I agree that for many (or even most) documents, LaTeX's compilation delay is generally manageable. However, when it comes to documents with bibliography management, footnotes, margin-notes, and multiple figures, the compilation delay can get quite high.
In my own experience, I had a document of notes containing over a hundred citations managed by biblatex and bibmla [1]. It also had footnotes and margin-notes, requiring an additional repaint. The compilation time on that document was well over several seconds on my laptop, up to dozens of seconds when on battery-power.
> I finally ended up for just using vim and zathura. Optimised docker image with LuaLatex builds the document. Second favorite would be LaTeX plugin for Jetbrains products. Overleaf is only good for collaborating.
I'm very curious to hear about the docker image that you are using. What purpose does the docker image serve in the build pipeline? I know that for compiled software, sometimes having a build environment allows you to better define the environment variables, but to my understanding this is not a worry for LaTeX.
> I'm very curious to hear about the docker image that you are using. What purpose does the docker image serve in the build pipeline? I know that for compiled software, sometimes having a build environment allows you to better define the environment variables, but to my understanding this is not a worry for LaTeX.
Using Docker brings several benefits. I allows me to share the same build environment for multiple different machines.
I can even use my desktop remotely for building the documents if I want, just by sharing Docker Daemon.
Sometimes some package breaks after an update, and Docker allows me to roll back to working environment.
I also can declare additional packages and fonts deterministically if I need them. Overall, LaTeX is quite complicated and huge system, and I rather keep it away from my host machine. Maybe Docker is a bit overkill, but I have never wasted time on fighting with package conflicts or installing Latex once again with extra packages for different machine.
I don't have any experience with using Ghostscript as a post-processing step, and I am curious to know if it works well for complex documents.
LaTeX does have a native way of generating PDF-A compliant documents, using the pdf-x package. It's still in beta, but it is quite stable and works very well. The advantage of enforcing PDF-A compliance using native LaTeX is that it allows you to take the further step of implementing reproducible builds. Once that is done, you can be certain that given a LaTeX source file, you will be able to generate a bit-for-bit identical document.

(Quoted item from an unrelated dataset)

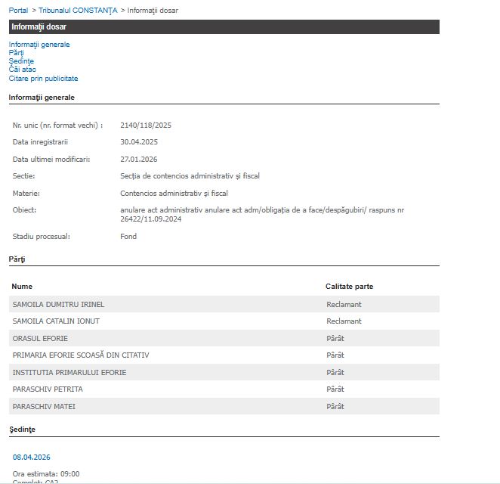500x484 pixels.
Task: Click the ORASUL EFORIE party row
Action: tap(40, 338)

Additional post-processing steps will have to be at least documented, and will probably tie the output on the specific version of your post-processor.
I'm a Philosophy student, and I keep a blog where I post essays on Philosophy and Computer Science- as well as the fun that results in their intersection.
Lately, I've been playing around with the NixOS operating system, and I wrote a guide on Building a Philosophy Workstation with NixOS. In it, I document the process of setting up a computer for the use and practice of Philosophy:
Although I wrote the guide with Philosophy students in mind, it has a surprising amount of overlap with software development and programming-- which will make it useful for Computer Science students as well.
For an example of a more straightforward work on philosophy, I wrote a dialogue on the metaphysics of being, using an analogy with chess and cryptography:
Thank you! I'm glad that my work was useful to you. I'm familiar with Lilypond, I've used it in the past to typeset musical notation, which I later exported for use in LaTeX as well.
I ended up falling way too deep into the Rabbit hole, and started using NixOS just to write the thesis itself. It did eventually result in a fun blog post, though!